Nun, die Beschlüsse sind gefasst: die Kosten des Neubaus der Therme sind zukünftig in den städtischen Haushalt einzupreisen, das müssen wir akzeptieren. – Wenn wir aber über unseren lokalen Tellerrand blicken, dann ist das nur ein „Problemchen“!

Es gibt wirklich größere Herausforderungen!

Der menschengemachte Klimawandel! – Bad Nauheim war in den letzten beiden Jahren mehr­fach der heißeste Ort in Deutschland. Was hat das für Folgen, wenn diese Entwicklung ungebremst so weiter geht?

Wird schon nicht so schlimm werden“– oder – „Können wir in Bad Nauheim eh nicht beeinflussen“ Das sind relativierende Floskeln, die gefährlich sind. Mit einer Vogel-Strauss-Politik dürfen wir nicht auf die unübersehbaren Folgen des Klimawandels reagieren. Wir müssen mehr tun – auch hier in Bad Nauheim!
Ein – zugegeben – vielleicht nur kleiner Beitrag könnte die Förderung des zu Fuß-Gehens und des Rad-Fahrens sein.

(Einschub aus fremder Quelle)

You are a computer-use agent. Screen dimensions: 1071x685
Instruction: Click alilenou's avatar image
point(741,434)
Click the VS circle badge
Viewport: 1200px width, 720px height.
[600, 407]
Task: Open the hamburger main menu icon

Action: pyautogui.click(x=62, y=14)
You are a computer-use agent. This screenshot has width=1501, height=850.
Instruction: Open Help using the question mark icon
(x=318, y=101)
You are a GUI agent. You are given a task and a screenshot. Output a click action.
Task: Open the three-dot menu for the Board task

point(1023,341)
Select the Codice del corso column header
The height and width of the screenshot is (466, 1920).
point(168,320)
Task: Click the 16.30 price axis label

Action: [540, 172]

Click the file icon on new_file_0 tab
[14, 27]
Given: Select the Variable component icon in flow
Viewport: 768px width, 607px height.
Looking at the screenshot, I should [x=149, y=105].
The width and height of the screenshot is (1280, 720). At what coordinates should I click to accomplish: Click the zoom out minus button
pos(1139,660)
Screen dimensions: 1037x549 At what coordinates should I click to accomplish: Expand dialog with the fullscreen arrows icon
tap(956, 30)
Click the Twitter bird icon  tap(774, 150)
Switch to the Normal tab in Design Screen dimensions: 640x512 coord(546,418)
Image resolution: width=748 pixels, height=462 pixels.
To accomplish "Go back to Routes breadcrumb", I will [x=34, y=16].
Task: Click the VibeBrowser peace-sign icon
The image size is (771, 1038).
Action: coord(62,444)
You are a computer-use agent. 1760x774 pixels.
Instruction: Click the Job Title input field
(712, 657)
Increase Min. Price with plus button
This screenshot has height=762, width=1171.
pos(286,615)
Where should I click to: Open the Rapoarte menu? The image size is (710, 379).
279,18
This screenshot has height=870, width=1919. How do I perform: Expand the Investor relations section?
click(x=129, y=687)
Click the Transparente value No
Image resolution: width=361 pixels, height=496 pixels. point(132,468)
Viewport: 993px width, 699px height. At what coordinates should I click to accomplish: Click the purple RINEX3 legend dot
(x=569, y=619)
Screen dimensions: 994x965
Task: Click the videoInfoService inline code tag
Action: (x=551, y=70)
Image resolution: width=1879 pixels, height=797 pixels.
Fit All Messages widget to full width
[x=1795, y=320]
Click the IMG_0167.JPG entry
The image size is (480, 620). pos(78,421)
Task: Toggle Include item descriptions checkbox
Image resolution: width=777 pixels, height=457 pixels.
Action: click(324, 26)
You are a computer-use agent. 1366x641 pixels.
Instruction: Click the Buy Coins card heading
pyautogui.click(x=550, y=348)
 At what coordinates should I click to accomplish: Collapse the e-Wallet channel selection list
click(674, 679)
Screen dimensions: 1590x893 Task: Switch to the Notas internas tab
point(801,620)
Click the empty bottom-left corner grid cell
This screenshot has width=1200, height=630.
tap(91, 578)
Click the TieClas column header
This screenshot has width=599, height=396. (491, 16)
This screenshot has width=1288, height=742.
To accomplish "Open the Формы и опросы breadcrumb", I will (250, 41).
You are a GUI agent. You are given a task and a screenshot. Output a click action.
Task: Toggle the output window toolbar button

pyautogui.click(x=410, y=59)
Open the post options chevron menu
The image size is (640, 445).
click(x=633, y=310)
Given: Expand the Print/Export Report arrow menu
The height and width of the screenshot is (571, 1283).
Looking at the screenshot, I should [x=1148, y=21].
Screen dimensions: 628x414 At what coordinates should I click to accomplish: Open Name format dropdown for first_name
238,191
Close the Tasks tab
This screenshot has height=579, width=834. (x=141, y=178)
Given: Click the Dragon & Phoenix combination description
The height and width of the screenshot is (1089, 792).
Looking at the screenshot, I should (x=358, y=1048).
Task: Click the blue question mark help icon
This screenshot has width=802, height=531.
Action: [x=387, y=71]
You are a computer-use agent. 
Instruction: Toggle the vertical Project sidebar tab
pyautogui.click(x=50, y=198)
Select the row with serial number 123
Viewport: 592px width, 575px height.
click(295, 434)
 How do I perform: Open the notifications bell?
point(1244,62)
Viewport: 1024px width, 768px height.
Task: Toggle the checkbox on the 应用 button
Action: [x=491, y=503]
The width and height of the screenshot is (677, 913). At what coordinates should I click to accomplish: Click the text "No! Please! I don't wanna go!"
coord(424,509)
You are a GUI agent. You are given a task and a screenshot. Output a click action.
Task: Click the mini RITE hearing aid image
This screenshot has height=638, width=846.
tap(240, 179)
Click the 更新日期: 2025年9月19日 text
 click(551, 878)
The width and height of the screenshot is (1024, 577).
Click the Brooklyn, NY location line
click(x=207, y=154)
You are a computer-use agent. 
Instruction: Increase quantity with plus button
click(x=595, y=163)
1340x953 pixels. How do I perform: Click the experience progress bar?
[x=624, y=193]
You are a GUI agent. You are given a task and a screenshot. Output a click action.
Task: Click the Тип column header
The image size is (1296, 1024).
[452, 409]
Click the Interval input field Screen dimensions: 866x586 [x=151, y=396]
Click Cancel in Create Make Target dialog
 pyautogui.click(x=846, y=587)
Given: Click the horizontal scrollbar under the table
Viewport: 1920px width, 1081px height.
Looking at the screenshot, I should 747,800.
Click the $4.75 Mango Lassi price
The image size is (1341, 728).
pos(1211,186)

  • Wir haben ein jährliches Budget – etwa in Höhe von 10% aus der Einnahme der Parkgebühren – für Investitionen in Verbesserungen des Fußgänger– und Radverkehrs vorgeschlagen. Das sollte eine Summe von 150.000 Euro werden. Unserem Antrag wurde zugestimmt!
  • Ebenso wie unserem Antrag für die Einrichtung einer Stelle für ein freiwilliges ökologisches Jahr

Bemerkenswert und positiv hervorzuheben – es scheint schleichend ein Umdenken bei den Mehrheitsfraktionen einzusetzen!

Ja, Stadtverordnetenvorsteher Gerhard Hahn hatte vergangenes Jahr noch vor der Corona-Krise vollkommen Recht in seiner Weihnachts­ansprache! – „Bad Nauheim geht´s gut! Wir sind eine überaus attraktive Wohlfühl- und Gesundheitsstadt im Speckgürtel der Rhein-Main-Region.“

Aber, so seine Worte, wir sind aufgefordert, mehr zu tun! Global denken – lokal handeln! – Das hatte er uns als Aufgabe für eine bessere Zukunft in Bad Nauheim mitge­geben.

Das kann nur bedeuten: Die Energiewende und die Mobilitäts­wende hier in Bad Nauheim entschlossen und tatkräftig voranzu­treiben!

In Teilen sehen wir im Haushaltsplan 2021 Ansätze, die auf unsere not­wendigen und berechtigten Forderungen eingehen. Daher werden wir diesem Entwurf zustimmen.